Productos tipicos

Desde hace varios años, la industria del souvenir se ha globalizado a pasos agigantados. Algunos años atrás, podíamos asumir que uno de estos productos, tan asociados al turismo, era un objeto de fabricación local, y que representaba algunos de los valores, costumbres o paisajes más relevantes del lugar. De allí su valor en términos turísticos; eran una prueba de que habíamos viajado, “estado allí”, y que le regalábamos esa prueba a otra persona, o la exhibíamos en nuestra casa.

Pero eso ya no es tan cierto. Hace un par de años, en mi última visita a Mar del Plata, me encontré con uno de esas tradicionales esferas llenas de agua, donde “nieva” si la movemos un poco. Y junto a la leyenda “recuerdo de Mar del Plata” se alzaba un muñeco de nieve. ¿Un muñeco de nieve en Mar del Plata? Tiene menos sentido que un caracol de mar con la leyenda “Recuerdo de Buenos Aires”. Se trata de una ciudad en la que rara vez nieva.
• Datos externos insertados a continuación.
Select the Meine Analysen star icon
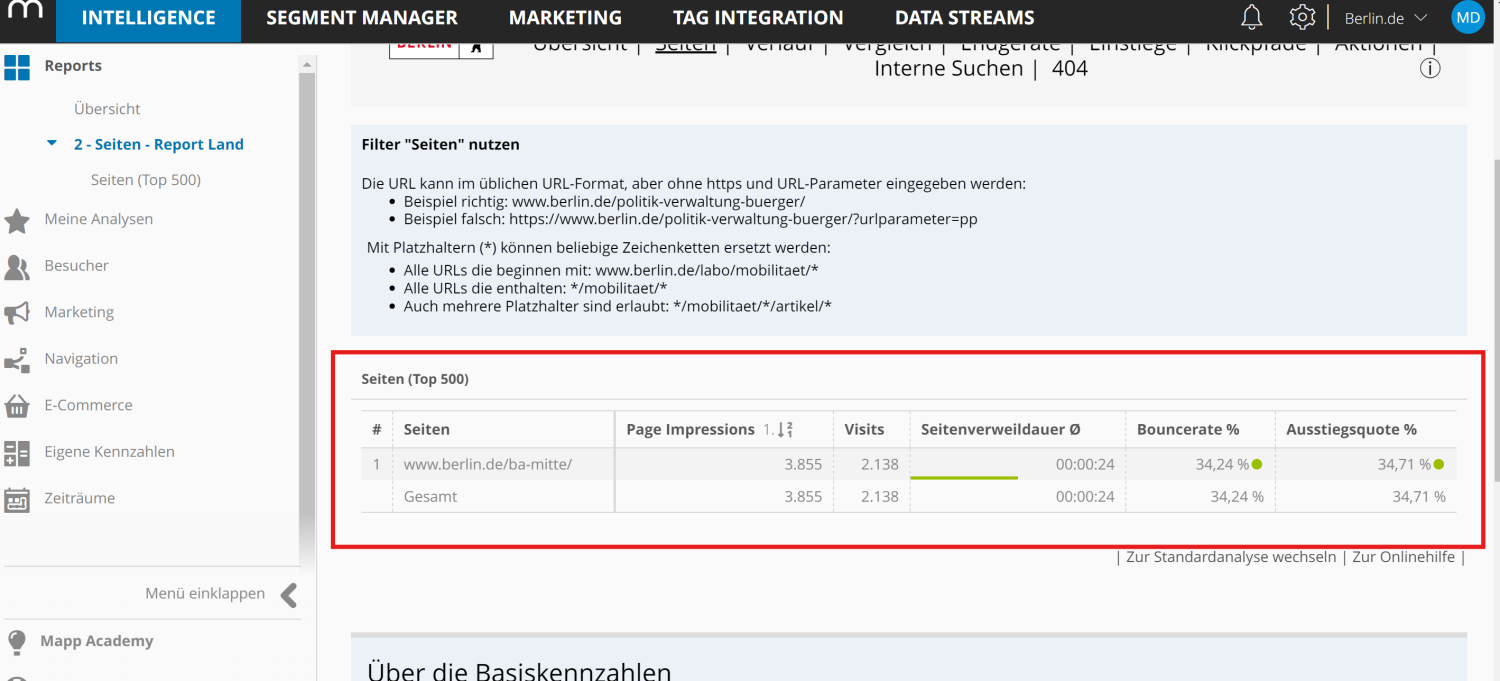This screenshot has height=681, width=1500. coord(19,219)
Comencé a revisar los souvenires en varias casas turísticas en la misma Mar del Plata, y encontré que todos eran muy similares, y en buena proporción, Made in China. Luego esa experiencia se repitió en otros lugares. En algunos casos el tema ya era extremo; en la isla Ellis, en New York, donde se encuentra la Estatua de la Libertad, era imposible encontrar en la tienda de recuerdos una representación de la imagen que no estuviera fabricada en China.

Los souvenires aparecían así como una estandarización notable de la experiencia turística. Se creaban productos genéricos para una serie de sitios con alguna característica marcada -mar, montaña, clima cálido o frío, músicas, danzas- y se las personalizaba un poco con el agregado de leyendas tipo “recuerdo de…”. En algunos casos, la “personalización” es muy tosca, como en el caso de los barcos de miniatura que encontré en Mar del Plata, donde la leyenda se encontraba agregada, simplemente, con una lapicera de tinta.
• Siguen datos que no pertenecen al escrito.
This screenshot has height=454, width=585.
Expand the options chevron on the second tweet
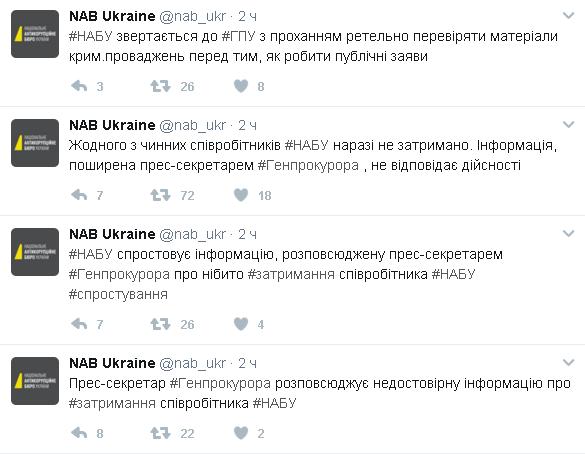(568, 125)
A esta altura, asumir que los souvenires son un producto local es algo cada vez menos justificable. Claro, los seguimos comprando. Ya sea porque la industria ha colonizado nuestra imaginación, por obligación o porque nos gustan los objetos ridículos, seguimos con una rutina de la compra de “objetos representativos”. Aunque estos objetos sean encargados de a millones a miles de kilómetros, y luego ajustados a ciertos destinos con pequeños retoques. Y mejor ni me meto con el tema de las remeras / polos / camisetas / t-shirts, porque allí se pueden rastrear cientos de dibujos idénticos que sólo se diferencian por el destino que aparece como leyenda.

La experiencia del viaje siempre se nos aparece como algo inabarcable, difícil de contar. Pero si nos concentramos en los souvenires, establecer algunos límites de esa experiencia no aparece como algo tan complicado de formalizar y representar en pocos objetos. La industria siempre se hace tiempo y espacio para estandarizar y globalizar lo que aparece, casi como una obviedad, como un producto local.